Aim of the exercise
From the listing below, output only the lines starting at the line that has "News and notices (232, 2468)" and ending at the line that has "Quarterly action plans (56, 2014)", exactly as they appear, ends included.

Raw data
• • • • •

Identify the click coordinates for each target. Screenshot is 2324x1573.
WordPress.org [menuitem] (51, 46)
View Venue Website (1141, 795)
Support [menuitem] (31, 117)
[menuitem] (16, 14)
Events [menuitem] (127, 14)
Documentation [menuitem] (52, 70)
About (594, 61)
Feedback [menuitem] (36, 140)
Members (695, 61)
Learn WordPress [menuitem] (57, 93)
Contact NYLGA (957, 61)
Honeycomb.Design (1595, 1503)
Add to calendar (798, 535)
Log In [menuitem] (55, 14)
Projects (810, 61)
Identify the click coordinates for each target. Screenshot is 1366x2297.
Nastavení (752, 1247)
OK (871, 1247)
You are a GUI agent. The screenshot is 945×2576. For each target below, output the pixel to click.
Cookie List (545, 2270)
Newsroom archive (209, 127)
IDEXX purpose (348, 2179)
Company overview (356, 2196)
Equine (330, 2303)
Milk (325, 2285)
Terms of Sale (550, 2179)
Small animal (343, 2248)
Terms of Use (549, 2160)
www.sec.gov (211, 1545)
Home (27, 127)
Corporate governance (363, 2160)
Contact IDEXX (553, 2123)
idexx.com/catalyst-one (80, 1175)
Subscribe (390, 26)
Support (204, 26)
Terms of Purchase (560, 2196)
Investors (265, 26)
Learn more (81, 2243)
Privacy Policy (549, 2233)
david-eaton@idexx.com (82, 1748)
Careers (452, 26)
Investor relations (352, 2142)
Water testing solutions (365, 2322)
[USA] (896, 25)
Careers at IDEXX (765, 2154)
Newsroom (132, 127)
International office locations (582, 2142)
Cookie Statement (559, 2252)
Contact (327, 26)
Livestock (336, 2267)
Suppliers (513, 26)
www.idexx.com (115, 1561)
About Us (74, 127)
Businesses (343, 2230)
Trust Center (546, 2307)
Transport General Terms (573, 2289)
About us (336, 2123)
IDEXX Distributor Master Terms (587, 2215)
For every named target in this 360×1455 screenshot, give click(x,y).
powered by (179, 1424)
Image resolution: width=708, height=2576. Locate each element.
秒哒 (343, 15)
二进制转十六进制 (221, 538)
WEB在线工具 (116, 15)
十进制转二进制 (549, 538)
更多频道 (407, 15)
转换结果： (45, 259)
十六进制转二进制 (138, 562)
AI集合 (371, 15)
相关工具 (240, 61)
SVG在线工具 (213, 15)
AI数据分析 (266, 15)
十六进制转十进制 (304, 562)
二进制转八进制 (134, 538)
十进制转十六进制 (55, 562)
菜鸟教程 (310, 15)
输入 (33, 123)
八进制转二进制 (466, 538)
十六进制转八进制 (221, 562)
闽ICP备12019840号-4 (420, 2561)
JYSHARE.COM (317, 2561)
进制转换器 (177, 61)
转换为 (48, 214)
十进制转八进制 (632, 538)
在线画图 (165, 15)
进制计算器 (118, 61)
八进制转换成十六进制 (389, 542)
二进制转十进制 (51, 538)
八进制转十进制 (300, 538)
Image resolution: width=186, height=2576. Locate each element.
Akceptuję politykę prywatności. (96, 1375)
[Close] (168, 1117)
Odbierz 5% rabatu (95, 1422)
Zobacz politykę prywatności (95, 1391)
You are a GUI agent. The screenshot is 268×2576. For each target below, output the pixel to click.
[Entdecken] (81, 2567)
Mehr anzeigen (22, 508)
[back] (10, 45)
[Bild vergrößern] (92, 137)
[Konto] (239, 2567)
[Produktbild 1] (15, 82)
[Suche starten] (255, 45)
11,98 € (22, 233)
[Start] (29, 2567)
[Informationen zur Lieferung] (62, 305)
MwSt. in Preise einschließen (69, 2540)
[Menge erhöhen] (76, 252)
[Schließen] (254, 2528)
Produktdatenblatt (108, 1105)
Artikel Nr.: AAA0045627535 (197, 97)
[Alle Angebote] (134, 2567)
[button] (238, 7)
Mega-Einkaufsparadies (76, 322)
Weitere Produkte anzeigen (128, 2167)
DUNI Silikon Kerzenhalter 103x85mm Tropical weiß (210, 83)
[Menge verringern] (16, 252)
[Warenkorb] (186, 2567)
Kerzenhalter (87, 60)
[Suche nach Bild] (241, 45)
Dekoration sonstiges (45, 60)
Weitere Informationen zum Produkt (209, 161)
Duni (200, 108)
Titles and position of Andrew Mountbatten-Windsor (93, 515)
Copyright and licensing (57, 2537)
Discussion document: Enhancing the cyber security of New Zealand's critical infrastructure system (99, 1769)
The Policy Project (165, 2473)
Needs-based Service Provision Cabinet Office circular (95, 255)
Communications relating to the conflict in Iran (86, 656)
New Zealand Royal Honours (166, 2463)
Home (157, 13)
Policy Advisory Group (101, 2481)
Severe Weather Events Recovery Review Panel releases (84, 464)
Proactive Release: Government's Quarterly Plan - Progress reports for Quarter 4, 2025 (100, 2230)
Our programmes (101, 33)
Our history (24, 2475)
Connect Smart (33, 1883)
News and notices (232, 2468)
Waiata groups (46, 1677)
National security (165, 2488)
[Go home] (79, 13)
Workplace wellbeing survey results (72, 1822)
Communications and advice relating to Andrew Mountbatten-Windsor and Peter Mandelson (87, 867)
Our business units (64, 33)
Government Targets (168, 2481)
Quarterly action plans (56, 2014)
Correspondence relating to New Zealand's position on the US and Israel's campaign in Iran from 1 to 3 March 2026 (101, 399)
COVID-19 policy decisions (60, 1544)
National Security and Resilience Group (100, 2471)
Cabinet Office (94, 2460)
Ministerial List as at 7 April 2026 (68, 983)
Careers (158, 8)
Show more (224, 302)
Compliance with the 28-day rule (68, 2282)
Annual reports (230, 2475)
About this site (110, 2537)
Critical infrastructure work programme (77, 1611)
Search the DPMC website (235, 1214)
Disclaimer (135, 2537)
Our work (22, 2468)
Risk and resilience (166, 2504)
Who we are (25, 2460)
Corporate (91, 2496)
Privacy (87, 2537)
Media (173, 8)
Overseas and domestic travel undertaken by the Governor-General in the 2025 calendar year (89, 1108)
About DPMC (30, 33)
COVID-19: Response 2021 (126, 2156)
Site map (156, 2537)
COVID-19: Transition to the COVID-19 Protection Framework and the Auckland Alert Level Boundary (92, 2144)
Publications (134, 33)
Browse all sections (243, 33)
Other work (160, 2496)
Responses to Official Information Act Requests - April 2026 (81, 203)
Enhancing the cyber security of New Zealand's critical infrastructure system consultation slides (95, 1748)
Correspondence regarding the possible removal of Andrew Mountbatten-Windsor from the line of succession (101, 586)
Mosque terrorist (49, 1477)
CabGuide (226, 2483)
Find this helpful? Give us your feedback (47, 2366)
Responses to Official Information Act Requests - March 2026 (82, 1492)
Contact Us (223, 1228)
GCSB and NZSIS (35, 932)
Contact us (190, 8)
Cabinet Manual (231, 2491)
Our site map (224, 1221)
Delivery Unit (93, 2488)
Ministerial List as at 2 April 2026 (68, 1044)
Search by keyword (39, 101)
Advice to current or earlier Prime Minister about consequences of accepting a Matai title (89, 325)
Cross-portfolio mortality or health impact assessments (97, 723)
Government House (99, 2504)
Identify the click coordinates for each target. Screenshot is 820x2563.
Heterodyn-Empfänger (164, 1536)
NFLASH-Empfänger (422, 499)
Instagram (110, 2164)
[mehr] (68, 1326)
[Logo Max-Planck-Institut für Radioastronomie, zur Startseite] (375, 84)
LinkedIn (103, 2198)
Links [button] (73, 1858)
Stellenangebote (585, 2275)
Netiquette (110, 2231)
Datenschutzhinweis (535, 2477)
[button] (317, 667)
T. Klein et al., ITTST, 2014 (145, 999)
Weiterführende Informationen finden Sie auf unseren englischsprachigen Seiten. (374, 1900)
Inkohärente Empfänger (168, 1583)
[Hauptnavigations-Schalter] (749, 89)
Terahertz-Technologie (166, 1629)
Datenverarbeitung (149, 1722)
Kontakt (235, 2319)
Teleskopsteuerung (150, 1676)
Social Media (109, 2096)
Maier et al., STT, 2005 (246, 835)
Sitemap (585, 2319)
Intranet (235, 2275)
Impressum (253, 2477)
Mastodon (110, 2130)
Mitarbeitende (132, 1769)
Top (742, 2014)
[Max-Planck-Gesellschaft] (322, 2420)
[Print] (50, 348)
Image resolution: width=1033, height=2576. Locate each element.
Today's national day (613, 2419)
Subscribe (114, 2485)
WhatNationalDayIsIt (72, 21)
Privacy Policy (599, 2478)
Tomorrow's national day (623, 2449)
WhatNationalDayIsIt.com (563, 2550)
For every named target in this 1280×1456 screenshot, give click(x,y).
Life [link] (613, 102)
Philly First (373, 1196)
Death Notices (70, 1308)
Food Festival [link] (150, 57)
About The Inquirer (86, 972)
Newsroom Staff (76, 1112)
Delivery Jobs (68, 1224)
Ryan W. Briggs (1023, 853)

• • • • •

Output for this task
News and notices (232, 2468)
Waiata groups (46, 1677)
National security (165, 2488)
[Go home] (79, 13)
Workplace wellbeing survey results (72, 1822)
Communications and advice relating to Andrew Mountbatten-Windsor and Peter Mandelson (87, 867)
Our business units (64, 33)
Government Targets (168, 2481)
Quarterly action plans (56, 2014)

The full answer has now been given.